東条内閣の閣僚(商工大臣)であった岸信介への嫌悪感が、安保改訂に反対した理由のようだ。国民には戦争への強い嫌悪があり、岸信介は戦争を引きずっている様に見えたのだ。

因に、岸信介の描いていた憲法改訂への筋書きは、岸の退陣により二度と表には出てこなかった。その後の総理である池田は元々吉田茂の後継者であり、経済政策だけだった。岸信介は国民の一歩前を進む政治を目指したが、弟の佐藤栄作、中曽根康弘の長期政権でも、国民の後を追うことに終始したのだ。

民主主義体制における一流の政治家は、国民と伴に考える態度で、国民の一歩前を歩くだろう。

戦争直後の経済優先は、正しい選択だっただろう。しかし、佐藤栄作や中曽根康弘の時代には、日本は経済回復へのレール上を既にひた走っており、憲法改定を議論すべきだった。憲法改訂の必要性は知っていたが、議論を開始する程度の決断さえ出来ないレベルの政治家(=政治屋)だったことになる。

(2)太平洋戦争は、日本統治の権威が、天皇と政府と軍の間の空間に浮遊し、明確な意志のもとに遂行されたのではないと思う。殆どの日本人は、戦争に巻き込まれたという感覚を持っており、従って誰も責任をとる気持ちなどなく、日本独自の戦争総括は一切なされていない。国民は煽動され、官憲に支配されて、戦地に向かった。戦争が終わった時の国民の感覚は、巨大な自然災害が去ったというものだったと思う。外国を交渉すべき相手と考える明確な政治主体があれば、あの戦争はなかったのではないのか。結果として、昭和版尊王攘夷運動を、全国民に強いたのではなかったのか?

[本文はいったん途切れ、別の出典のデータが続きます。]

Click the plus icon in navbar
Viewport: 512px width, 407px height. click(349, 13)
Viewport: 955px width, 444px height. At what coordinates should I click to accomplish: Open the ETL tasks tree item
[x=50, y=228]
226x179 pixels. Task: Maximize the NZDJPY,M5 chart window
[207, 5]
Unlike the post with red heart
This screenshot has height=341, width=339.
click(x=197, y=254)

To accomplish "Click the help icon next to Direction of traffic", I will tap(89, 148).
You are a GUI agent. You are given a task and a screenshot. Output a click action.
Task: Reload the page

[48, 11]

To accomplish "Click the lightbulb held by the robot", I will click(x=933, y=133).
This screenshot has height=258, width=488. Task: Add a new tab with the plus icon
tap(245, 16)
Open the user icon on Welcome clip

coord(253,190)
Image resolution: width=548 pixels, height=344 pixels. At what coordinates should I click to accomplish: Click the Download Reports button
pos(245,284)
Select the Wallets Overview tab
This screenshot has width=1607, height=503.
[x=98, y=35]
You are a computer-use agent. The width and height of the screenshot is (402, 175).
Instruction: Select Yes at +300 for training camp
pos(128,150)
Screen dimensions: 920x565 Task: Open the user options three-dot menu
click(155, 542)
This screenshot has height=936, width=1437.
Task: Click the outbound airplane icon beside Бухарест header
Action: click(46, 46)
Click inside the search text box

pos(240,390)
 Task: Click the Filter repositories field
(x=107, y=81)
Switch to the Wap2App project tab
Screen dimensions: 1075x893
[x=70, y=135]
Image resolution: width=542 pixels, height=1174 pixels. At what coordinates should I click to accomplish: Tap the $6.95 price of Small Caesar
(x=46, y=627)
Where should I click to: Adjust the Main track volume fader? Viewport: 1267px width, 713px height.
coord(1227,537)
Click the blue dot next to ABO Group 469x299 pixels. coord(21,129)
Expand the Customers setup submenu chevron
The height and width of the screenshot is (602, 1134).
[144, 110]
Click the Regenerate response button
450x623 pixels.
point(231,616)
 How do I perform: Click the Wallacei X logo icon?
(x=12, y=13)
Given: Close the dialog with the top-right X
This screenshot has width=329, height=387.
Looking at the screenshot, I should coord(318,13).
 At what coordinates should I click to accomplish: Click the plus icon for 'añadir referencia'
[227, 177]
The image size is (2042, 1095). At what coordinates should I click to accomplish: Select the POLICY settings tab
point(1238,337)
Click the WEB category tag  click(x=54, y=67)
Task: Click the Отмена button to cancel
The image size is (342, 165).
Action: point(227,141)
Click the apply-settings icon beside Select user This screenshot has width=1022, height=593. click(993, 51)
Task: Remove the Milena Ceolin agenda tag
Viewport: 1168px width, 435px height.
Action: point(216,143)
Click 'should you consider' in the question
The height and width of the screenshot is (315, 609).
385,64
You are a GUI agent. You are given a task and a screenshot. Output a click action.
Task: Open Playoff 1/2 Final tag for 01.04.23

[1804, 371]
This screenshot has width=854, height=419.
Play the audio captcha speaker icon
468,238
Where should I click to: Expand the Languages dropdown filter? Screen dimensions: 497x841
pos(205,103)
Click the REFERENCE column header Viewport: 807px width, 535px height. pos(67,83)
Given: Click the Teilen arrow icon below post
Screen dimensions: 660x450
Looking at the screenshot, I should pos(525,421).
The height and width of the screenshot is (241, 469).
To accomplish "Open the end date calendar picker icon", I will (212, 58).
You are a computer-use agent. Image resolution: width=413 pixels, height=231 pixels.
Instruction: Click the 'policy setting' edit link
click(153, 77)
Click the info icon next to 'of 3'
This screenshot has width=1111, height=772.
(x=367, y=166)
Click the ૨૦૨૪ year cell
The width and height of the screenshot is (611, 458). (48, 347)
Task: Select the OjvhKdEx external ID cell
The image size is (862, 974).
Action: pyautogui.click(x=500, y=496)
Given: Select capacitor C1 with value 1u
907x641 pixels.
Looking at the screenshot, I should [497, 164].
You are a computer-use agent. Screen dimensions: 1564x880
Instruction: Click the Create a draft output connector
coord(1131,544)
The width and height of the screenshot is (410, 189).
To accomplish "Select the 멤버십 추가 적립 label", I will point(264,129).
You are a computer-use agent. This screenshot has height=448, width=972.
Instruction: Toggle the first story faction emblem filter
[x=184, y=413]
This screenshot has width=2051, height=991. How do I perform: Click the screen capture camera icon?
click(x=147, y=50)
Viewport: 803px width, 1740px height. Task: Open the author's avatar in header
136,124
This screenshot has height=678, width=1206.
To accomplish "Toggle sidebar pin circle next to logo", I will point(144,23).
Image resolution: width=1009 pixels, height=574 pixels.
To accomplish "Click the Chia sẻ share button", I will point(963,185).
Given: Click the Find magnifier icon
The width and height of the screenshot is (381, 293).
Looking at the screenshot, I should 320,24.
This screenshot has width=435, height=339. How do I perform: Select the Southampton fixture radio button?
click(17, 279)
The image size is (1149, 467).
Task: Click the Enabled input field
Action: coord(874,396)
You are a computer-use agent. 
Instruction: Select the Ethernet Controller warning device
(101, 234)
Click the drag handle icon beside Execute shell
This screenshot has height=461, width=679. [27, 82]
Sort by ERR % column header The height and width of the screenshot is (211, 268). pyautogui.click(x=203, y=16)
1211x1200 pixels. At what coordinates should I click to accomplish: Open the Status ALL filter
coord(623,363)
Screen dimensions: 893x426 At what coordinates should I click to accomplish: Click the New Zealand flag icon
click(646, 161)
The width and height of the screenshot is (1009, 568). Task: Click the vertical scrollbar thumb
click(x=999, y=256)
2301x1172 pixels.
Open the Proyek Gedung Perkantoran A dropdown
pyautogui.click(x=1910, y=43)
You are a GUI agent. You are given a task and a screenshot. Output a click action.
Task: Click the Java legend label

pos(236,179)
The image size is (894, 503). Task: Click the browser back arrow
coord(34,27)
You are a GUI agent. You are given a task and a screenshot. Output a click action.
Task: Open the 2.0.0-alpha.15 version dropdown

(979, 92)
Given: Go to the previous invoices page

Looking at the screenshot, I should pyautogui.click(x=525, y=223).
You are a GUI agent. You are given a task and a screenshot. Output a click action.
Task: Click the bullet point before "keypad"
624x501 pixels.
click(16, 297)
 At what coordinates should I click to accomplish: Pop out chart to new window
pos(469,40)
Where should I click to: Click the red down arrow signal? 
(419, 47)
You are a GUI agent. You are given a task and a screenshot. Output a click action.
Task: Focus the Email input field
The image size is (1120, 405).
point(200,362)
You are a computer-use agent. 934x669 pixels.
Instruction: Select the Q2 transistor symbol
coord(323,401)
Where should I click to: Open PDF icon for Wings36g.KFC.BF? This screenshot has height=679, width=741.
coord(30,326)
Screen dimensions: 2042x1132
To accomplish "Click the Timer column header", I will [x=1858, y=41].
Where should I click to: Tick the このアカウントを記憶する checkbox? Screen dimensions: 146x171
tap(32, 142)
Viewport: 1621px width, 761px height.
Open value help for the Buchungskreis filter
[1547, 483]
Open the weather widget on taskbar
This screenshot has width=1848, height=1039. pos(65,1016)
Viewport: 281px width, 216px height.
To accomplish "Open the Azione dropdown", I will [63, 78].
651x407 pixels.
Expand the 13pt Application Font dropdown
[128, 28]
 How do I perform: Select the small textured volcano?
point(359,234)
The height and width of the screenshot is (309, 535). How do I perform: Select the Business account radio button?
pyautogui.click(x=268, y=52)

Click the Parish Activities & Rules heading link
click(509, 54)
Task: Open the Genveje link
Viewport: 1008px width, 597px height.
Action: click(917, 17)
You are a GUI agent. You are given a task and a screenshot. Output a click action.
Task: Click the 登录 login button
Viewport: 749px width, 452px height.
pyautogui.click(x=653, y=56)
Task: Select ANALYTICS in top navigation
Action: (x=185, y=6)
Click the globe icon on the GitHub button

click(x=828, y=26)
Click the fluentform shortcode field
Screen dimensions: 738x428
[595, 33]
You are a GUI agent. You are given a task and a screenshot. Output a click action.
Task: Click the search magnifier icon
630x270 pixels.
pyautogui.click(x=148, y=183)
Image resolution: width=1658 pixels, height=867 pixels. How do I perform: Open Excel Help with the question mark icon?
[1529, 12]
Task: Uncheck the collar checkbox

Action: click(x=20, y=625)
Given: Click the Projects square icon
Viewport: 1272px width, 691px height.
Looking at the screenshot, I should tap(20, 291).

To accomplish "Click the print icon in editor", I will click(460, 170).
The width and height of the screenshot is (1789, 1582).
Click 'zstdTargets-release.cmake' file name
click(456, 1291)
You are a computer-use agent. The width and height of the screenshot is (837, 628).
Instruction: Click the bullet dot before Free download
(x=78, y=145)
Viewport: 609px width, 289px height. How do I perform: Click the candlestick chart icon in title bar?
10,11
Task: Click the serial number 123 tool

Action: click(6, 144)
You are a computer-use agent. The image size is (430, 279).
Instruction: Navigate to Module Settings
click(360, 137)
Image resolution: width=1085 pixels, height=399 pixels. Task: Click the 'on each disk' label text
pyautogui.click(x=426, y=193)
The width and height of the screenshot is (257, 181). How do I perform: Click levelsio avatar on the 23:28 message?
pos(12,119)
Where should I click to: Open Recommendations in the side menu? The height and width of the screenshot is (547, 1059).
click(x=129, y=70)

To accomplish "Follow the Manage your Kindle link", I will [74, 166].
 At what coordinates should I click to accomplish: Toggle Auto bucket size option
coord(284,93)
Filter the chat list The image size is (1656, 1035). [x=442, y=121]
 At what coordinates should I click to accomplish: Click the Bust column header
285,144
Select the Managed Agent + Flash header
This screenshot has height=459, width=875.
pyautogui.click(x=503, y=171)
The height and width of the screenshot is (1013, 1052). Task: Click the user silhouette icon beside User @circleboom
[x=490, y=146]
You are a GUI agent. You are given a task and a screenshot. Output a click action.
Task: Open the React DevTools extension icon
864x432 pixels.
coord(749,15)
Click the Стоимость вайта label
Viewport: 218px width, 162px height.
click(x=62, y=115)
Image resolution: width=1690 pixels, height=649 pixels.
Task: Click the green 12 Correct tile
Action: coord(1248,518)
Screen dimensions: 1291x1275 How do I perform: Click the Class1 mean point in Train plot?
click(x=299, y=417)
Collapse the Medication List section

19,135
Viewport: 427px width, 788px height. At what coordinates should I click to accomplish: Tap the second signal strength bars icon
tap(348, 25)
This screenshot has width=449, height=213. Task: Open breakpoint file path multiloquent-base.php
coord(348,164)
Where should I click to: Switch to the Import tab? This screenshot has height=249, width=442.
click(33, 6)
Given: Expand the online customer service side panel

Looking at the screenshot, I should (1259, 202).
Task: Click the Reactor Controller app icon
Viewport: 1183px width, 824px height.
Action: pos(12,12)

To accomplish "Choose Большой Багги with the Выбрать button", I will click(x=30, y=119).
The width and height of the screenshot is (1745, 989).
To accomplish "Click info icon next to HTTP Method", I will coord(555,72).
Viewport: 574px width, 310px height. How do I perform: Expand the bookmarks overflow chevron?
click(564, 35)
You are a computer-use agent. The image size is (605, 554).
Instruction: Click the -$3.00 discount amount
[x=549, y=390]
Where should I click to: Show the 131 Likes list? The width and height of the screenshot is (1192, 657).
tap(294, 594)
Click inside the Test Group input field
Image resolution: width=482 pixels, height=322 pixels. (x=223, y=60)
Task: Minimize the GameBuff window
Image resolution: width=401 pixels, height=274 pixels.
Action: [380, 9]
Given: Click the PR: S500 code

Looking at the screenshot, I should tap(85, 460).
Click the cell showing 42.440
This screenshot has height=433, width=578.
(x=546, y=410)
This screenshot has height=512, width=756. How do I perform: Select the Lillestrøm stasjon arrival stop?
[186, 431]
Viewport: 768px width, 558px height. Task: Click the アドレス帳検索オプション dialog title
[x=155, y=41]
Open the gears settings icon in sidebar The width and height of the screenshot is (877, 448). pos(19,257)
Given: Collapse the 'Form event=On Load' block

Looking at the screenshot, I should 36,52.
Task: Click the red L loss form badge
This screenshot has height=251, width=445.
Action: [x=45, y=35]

外国(人)を交渉相手と言うより、まるで天災をひき起す未知の生物のように捉えた、幕末の尊王攘夷運動の延長上にあの戦争があったという考え方がある(原田伊織著「明治維新と言う過ち」)。長州の”志士”達の考え方とは違って、江戸幕府はしたたかに外交を行い、江戸庶民は外国人にも気後れを感じさせなかったらしい。井上勝生著の「幕末・維新」には、「(欧米人に対する)嫌悪と警戒のイメージは、近代の文明開化以降に生み出されたものである」(第三章、p101)と書かれている。

幕末から昭和までの歴史資料を、全て掘り出して、出来るだけ多くの歴史学者、社会学者、政治学者などに研究議論してもらい、この期間の歴史の総括を行ってもらいたいものである。

(素人の素朴な感覚で書いたものです。批判等歓迎します。)

1 件のコメント:

  1. 私もあの番組を見た。田原氏同様安保の内容など知るよしも無く、只戦争反対と同義語のように安保反対を叫んだ当時の学生で、わたしはあった。今、憲法改正を叫んでいるが。